Polysaccharides: their role in food microstructure

V.J. Morris Institute of Food Research, UK

1.1 Introduction

Polysaccharides are literally poly-sugars: polymers produced by linking together one or more sugars in a variety of ways. The types of sugars and the nature of the linkages determine the structure and function of the polymer. What are sugars and how are they linked together?
Most sugars found in food polysaccharides are hexoses containing six carbon atoms. Hexoses are generally present in the pyranose form; a heterocyclic ring containing five carbon and one oxygen atom, with the carbon atoms identified by the numbers C1–6 (Fig. 1.1(a)).
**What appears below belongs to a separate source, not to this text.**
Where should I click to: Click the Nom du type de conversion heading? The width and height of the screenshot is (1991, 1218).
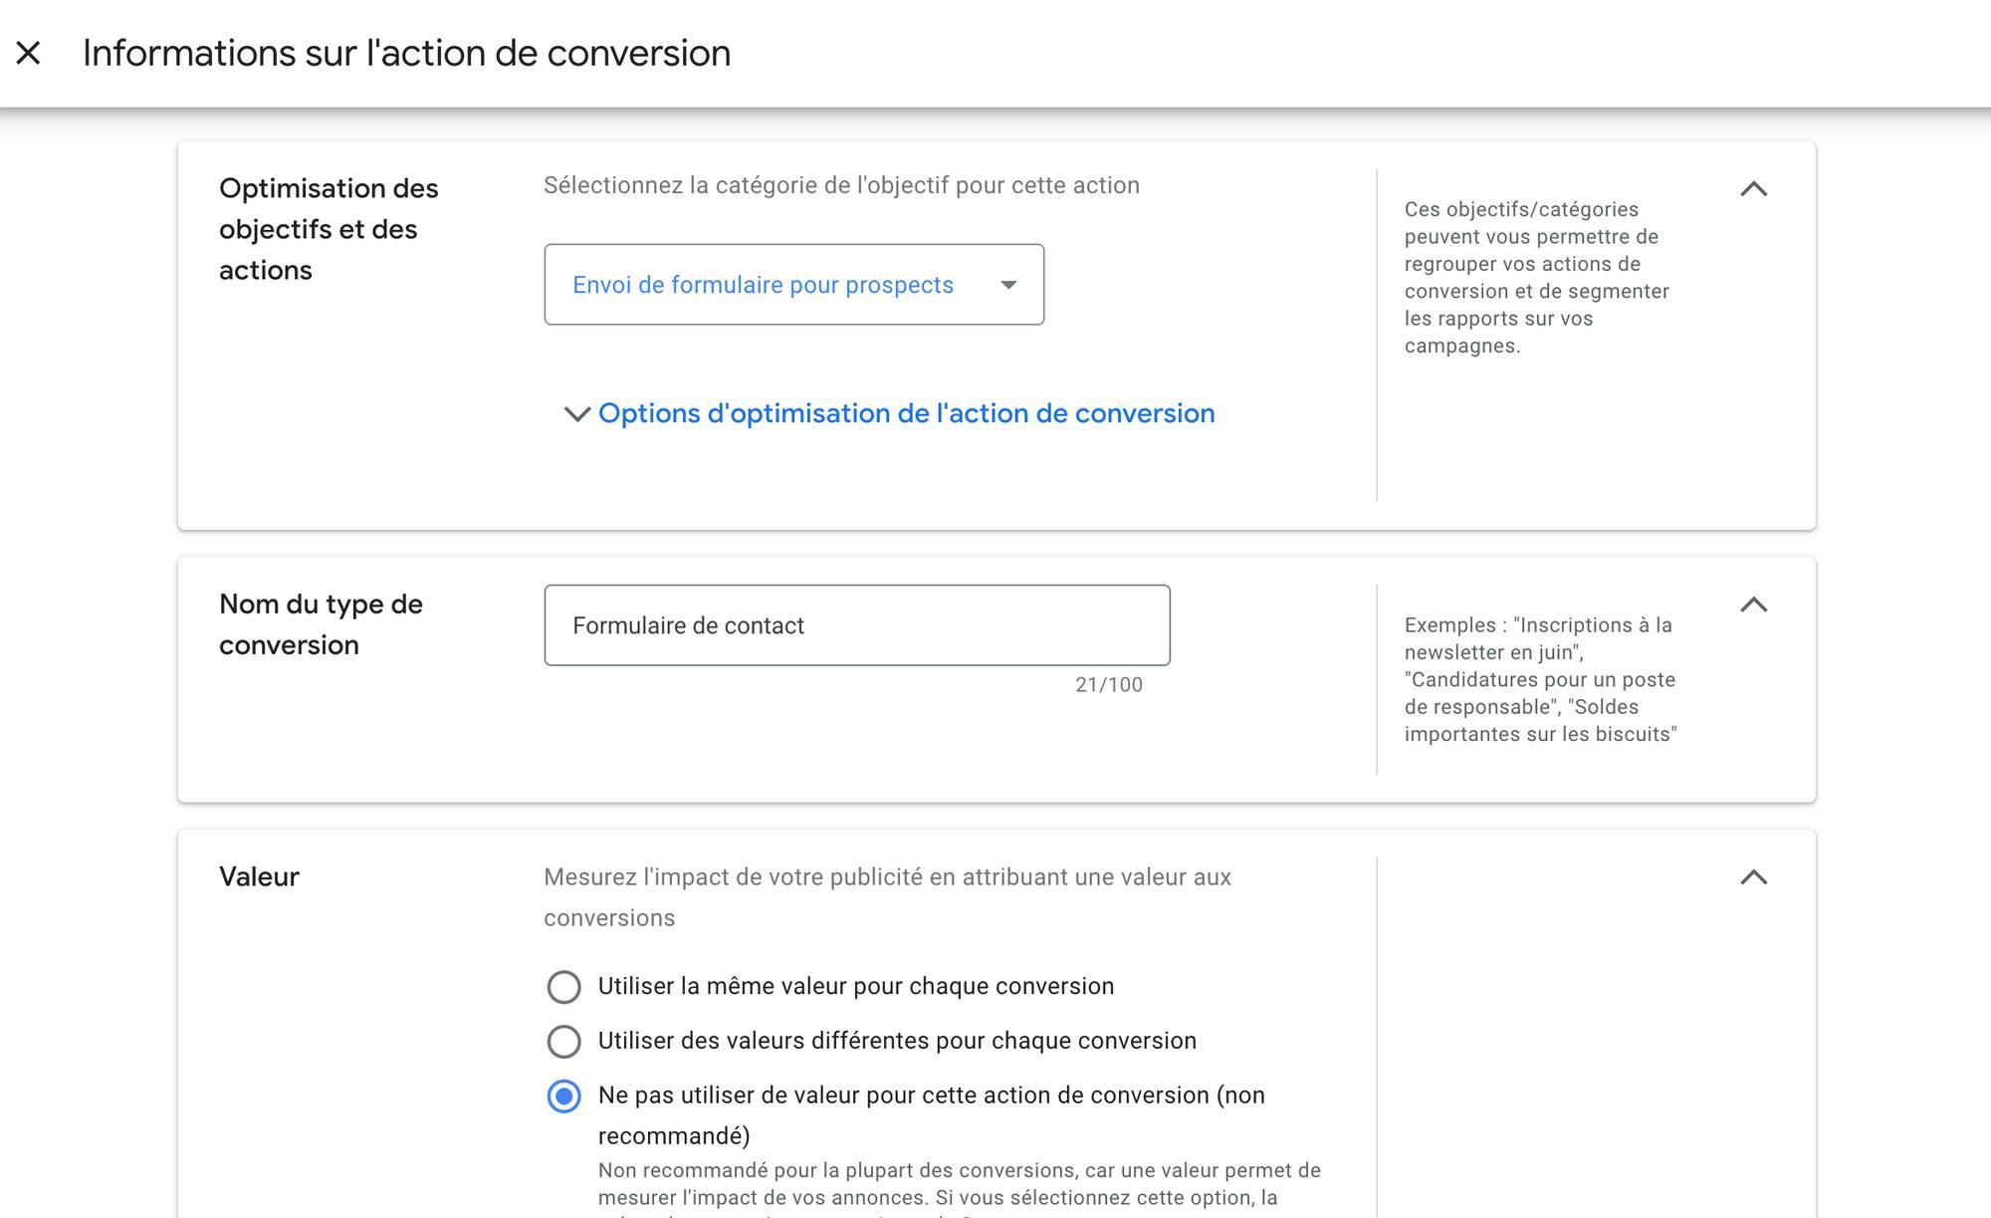tap(321, 624)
Arabinose is an example of a sugar found in the furanose form: a heterocyclic ring containing one oxygen and four carbon atoms (Fig. 1.1(h)). Different locations of hydroxyl groups around the ring correspond to different simple sugars: glucose (Fig. 1.1(a)) differs from mannose (Fig. 1.1(c)) and galactose (Fig. 1.1(g)) by the location of hydroxyls at C2 and C4 respectively. In addition, one can encounter more complex sugars, such as deoxy-sugars (e.g., 6-deoxy mannose or rhamnose Fig. 1.1(f)) and uronic acids (e.g., mannuronic acid Fig. 1.1(e)).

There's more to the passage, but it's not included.